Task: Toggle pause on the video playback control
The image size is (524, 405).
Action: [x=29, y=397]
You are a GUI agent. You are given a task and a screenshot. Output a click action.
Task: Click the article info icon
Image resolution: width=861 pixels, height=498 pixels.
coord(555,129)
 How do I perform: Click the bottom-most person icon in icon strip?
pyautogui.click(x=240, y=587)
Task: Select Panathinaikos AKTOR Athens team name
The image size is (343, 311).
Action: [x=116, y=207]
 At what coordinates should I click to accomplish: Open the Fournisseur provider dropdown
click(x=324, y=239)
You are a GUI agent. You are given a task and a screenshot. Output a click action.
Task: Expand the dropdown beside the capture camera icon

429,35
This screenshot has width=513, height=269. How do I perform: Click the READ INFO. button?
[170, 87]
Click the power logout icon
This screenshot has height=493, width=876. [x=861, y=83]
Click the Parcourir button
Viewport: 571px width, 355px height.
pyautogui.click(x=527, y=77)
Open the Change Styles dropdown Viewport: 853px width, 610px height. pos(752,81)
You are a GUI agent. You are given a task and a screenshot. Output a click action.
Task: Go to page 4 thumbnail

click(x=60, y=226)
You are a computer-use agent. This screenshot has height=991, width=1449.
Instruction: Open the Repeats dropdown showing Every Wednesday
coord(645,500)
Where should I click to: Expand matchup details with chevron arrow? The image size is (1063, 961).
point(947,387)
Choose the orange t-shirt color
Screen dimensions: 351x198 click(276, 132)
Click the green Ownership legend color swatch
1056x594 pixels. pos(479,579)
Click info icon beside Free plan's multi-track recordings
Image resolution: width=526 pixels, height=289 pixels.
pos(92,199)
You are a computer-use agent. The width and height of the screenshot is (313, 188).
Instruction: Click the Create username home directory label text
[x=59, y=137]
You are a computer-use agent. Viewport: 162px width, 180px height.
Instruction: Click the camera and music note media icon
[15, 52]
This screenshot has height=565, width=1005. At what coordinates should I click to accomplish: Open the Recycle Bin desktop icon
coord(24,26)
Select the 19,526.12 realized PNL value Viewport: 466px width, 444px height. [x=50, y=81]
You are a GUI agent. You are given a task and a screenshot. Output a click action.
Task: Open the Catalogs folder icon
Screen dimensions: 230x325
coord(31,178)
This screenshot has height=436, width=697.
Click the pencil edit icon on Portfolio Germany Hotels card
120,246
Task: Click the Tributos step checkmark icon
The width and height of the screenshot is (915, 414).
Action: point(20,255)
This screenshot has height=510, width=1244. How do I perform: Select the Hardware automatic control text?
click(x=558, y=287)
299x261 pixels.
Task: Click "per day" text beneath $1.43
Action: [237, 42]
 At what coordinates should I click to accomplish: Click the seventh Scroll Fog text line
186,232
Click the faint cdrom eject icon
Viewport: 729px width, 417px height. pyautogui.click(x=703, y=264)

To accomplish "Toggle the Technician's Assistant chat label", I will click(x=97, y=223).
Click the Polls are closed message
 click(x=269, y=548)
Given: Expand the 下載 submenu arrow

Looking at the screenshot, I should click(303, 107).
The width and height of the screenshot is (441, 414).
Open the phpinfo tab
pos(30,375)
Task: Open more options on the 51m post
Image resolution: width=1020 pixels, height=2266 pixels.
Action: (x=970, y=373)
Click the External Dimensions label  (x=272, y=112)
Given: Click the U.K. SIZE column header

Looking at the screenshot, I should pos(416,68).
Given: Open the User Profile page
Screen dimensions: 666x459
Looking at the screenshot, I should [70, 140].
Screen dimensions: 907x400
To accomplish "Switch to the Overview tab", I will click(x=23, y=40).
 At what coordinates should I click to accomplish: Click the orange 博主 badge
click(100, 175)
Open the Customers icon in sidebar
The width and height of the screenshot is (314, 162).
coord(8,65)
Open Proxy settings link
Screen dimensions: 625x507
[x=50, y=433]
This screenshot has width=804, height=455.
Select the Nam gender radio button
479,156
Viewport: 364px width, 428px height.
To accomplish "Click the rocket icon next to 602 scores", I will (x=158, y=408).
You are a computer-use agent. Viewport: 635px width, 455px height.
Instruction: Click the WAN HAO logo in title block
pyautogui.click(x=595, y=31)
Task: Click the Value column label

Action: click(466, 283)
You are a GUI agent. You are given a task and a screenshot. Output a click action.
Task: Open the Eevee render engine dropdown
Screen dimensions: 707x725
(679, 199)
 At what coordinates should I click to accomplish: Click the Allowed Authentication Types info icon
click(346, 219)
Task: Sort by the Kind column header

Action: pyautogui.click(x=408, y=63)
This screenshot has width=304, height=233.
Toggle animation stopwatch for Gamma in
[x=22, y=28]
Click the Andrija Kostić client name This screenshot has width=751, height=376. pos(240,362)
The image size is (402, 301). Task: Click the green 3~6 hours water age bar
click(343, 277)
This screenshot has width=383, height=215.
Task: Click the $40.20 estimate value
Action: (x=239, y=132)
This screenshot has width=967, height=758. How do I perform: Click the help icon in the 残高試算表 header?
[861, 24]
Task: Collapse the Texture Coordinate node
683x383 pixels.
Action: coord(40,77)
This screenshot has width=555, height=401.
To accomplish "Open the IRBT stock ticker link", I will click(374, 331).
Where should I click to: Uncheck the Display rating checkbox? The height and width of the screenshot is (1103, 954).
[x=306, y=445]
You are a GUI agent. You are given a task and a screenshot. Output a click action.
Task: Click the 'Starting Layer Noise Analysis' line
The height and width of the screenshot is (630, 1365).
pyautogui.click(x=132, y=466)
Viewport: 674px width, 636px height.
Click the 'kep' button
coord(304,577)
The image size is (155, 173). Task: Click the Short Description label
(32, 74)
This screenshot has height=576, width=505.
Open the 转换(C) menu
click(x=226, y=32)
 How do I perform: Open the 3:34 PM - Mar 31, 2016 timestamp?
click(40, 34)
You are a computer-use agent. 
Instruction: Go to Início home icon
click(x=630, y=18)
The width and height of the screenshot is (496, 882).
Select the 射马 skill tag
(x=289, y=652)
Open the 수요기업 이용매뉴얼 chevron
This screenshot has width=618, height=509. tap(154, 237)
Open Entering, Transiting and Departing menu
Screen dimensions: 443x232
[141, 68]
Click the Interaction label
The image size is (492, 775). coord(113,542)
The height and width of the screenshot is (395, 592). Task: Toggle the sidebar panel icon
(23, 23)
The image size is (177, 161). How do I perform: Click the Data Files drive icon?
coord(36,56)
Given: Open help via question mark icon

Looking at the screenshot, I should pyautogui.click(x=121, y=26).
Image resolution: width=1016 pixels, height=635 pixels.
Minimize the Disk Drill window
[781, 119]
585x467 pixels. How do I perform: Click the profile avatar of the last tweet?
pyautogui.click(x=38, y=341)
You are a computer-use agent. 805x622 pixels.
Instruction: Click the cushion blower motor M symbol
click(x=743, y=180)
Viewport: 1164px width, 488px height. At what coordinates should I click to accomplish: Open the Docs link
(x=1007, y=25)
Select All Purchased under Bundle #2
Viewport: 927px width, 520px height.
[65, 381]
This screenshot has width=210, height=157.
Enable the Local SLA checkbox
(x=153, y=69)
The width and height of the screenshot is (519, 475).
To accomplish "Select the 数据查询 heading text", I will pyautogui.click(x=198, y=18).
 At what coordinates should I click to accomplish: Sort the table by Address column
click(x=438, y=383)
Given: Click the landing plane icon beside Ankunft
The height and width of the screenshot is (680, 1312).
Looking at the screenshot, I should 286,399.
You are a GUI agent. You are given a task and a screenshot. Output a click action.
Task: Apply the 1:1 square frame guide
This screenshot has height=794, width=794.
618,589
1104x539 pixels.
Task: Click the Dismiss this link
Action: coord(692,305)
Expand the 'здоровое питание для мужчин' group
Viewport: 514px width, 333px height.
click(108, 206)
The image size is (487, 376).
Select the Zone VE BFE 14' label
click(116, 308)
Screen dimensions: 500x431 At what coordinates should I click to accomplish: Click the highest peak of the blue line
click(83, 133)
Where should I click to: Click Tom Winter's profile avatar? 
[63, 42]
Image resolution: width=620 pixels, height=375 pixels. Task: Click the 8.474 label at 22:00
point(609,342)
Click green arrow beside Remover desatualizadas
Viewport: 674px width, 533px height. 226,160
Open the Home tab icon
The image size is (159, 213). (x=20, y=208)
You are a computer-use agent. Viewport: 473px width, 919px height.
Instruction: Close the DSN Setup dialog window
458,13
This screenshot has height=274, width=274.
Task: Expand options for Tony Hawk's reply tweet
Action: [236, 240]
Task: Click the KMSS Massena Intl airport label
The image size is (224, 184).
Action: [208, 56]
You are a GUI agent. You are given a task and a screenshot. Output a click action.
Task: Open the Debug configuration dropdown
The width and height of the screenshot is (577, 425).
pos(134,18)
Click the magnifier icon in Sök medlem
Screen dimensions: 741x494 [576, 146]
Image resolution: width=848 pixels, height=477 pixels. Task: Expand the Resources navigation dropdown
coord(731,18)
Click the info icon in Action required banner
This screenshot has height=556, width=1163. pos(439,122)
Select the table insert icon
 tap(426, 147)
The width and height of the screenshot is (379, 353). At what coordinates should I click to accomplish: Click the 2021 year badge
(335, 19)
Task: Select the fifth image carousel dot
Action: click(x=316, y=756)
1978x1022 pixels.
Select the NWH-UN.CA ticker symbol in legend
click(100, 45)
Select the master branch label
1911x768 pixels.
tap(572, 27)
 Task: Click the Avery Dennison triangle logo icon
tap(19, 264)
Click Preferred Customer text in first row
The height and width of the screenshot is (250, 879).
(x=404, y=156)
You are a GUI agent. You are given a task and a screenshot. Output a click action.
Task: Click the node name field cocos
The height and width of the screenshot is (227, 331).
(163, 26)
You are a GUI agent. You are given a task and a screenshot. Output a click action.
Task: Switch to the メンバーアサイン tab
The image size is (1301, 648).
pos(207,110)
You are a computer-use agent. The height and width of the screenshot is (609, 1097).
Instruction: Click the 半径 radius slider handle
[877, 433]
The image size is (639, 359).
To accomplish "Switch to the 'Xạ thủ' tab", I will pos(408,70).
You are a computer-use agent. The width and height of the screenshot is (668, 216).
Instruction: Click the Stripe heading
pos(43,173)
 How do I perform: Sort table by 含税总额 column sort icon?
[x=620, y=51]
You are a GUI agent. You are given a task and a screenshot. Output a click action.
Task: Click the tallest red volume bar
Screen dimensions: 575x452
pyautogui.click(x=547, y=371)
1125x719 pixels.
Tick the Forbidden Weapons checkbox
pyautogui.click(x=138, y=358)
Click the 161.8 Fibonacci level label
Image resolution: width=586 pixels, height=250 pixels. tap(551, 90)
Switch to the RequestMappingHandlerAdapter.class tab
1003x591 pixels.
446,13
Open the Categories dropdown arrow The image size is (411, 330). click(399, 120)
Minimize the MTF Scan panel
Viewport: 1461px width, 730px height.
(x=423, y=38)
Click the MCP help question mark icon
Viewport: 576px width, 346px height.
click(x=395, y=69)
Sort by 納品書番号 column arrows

▶ [About this exercise] Return exactly the lines above from the line that has "orange 博主 badge" through the line that has "Task: Open the Eevee render engine dropdown", inclusive, and nothing else.

▶ [Response to the task]
 At what coordinates should I click to accomplish: Click the orange 博主 badge
click(100, 175)
Open the Customers icon in sidebar
The width and height of the screenshot is (314, 162).
coord(8,65)
Open Proxy settings link
Screen dimensions: 625x507
[x=50, y=433]
This screenshot has width=804, height=455.
Select the Nam gender radio button
479,156
Viewport: 364px width, 428px height.
To accomplish "Click the rocket icon next to 602 scores", I will (x=158, y=408).
You are a computer-use agent. Viewport: 635px width, 455px height.
Instruction: Click the WAN HAO logo in title block
pyautogui.click(x=595, y=31)
Task: Click the Value column label

Action: click(466, 283)
You are a GUI agent. You are given a task and a screenshot. Output a click action.
Task: Open the Eevee render engine dropdown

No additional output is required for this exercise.